Your humor magazine, Framed Egg, is wonderful. What’s the difference, in terms of time and energy, between writing jokes to say aloud and writing jokes meant to be read?
I’m glad you enjoy Framed Egg! I should really put out another issue, one of these days . . .
Writing humor for the page is so much harder for me than stand-up. With spoken comedy, there’s already a built-in and understood reason for what is happening—the audience has decided to attend this show because they know the person performing will be speaking directly to them and sharing their thoughts in a (hopefully) hilarious manner. But with humor writing, there’s no such expectation. Every piece has to justify itself, and establish its context straight away.
That’s why so much humor writing is epistolary, because you can create a context with two simple words: “Dear [blank]”.
After you start that way, the audience knows they’re reading a letter, and can relax into the piece knowing what to expect. They know the prose will be in first person, and directly addressing someone. They know how it will end, and that there are a few variables in play—formal or casual tone, friendly or confrontational message, etc.
When I first started writing humor, I went to McSweeney’s Internet Tendency and read through the archives, writing down the many ways to structure and present a piece: letter, list, article, story, play and so on. I still refer to that list if I have an idea but am not sure what format to use to get it across.
Do you feel an obligation, or rather, do you hold yourself accountable to make material out of your struggle? When something shitty happens do you, does a voice in your head go “fuck, now I have to make that into a joke”?
The only obligation I feel is to make myself laugh.

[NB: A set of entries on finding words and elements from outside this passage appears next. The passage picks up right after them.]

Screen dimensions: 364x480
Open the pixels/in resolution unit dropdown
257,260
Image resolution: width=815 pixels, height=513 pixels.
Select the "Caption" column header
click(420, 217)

Every time I’ve written about something because I’ve felt like I should do so, it’s turned out feeling flat and lifeless. So if something happens to me and I don’t naturally come up with a funny take on it, I don’t force myself to power through.
I just wait for my brain to keep ticking over and maybe spit out a few jokes later. If it doesn’t, there’s plenty of other stuff for me to joke about.
A friend of mine, Nicklas, recently wrote something about me which I found incredibly flattering. “When she’s in the right frame of mind, she creates things seemingly without regard for if there’s an audience or not.” I’d not thought of myself or my work that way before, but now I aspire to live up to that compliment. Although I do enjoy creative constraints (I wouldn’t be so active on Twitter if I didn’t), I think the one constraint that isn’t healthy is feeling hemmed in by your audience. I bear in mind their expectations (I’m using that word a lot, because it’s very important to me), but I try not to let them control me.
If an idea makes me laugh, and I can find a way to express it, I will put that idea out into the world. I have confidence that there are people like me who will find it and enjoy it. And if not, the idea was too good for the world anyway, and I am a martyr to art (this is a joke. I do not wish to be a martyr, because that sounds hella painful).
This question is a free space. Say whatever you’d like here!
People should buy my book, Right Body, Wrong Junk! It’s a collection of sometimes-humorous, always-entertaining essays about my experiences as a transgender woman. It’s great!